5. Language Academy Issue 84 of the magazine 2002

How I begged and pleaded to make this activity! Just listen to the pitch: Bored with Big Brother? Fed up with Survivors? Disgusted by Fantasy Island? Tired of the same old songs from the X factor? Are you looking for something newand original? Then welcome to… LANGUAGE ACADEMY!. Language Academy is the newest concept for a reality TV show. In Language Academy you are a contestant on an intensive English course at a very special school… The activity itself is a board game of the language academy school, with cafeteria, classroom, a confessional booth (yes! yes!), multimedia room etc. In each room there is a different “task” students have to do. We used it over a whole summer once. Oh, I’m too excited to go on, just download it for yourselves and see.

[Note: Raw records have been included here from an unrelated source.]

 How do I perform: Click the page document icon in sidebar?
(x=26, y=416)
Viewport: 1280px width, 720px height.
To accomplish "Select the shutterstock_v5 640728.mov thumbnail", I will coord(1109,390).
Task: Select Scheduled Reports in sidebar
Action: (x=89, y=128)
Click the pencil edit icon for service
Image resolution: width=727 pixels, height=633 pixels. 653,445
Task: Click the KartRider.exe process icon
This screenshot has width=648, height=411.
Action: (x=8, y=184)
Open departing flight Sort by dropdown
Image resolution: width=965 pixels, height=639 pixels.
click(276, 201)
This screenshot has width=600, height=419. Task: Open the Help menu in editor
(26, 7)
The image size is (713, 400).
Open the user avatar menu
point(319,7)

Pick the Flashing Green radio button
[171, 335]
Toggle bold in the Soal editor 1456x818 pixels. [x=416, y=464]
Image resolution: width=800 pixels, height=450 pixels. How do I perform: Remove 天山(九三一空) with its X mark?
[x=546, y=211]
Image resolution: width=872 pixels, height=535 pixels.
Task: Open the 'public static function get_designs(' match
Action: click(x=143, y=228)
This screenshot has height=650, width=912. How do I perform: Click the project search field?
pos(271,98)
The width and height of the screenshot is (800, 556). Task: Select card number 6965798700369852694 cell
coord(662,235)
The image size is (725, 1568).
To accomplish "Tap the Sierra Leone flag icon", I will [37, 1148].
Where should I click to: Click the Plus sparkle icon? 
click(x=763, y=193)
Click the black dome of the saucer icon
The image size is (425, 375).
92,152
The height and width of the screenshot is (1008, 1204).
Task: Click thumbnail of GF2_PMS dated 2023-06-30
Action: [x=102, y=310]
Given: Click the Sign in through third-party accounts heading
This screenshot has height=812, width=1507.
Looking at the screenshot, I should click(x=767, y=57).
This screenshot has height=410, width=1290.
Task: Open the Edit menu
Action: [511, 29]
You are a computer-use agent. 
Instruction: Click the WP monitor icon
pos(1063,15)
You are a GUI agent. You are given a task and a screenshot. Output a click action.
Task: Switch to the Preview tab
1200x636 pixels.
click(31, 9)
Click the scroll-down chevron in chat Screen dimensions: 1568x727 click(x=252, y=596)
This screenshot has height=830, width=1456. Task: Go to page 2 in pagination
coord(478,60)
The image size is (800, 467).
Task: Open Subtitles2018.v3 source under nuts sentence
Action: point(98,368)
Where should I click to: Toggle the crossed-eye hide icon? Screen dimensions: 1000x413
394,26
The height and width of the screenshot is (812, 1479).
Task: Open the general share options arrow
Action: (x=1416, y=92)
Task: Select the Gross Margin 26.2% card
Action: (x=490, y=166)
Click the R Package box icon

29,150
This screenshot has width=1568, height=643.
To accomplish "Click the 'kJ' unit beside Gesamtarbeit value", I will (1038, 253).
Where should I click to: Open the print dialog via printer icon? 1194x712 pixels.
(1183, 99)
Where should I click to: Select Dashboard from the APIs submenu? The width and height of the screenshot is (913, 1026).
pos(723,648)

6. A Work_in_Progress from issue 81 of the magazine, 2001

Ten years ago! This is the lesson that started it all. It was the international year of the refugee and I wanted to do something connected to it. The result was a collection of now and then stories of refugees who had fled their countries and become well known in their field. I’m still proud of this lesson.

There you are. Six photocopiable lesson activity ideas on a variety of themes. Some of these may feel a bit outdated, but with some small tweaks I think you could make them relevant. One thing I love about iT’s for teachers magazine is how they can be consistently relevant with smart-looking and very workable materials. Nine pages of detailed teacher’s notes for all these activities, by the way, can be found here: Deluxe Teaching notes

Enjoy everyone! And if you already know of the magazine iT’s for teachers and have a favourite activity, post a comment below!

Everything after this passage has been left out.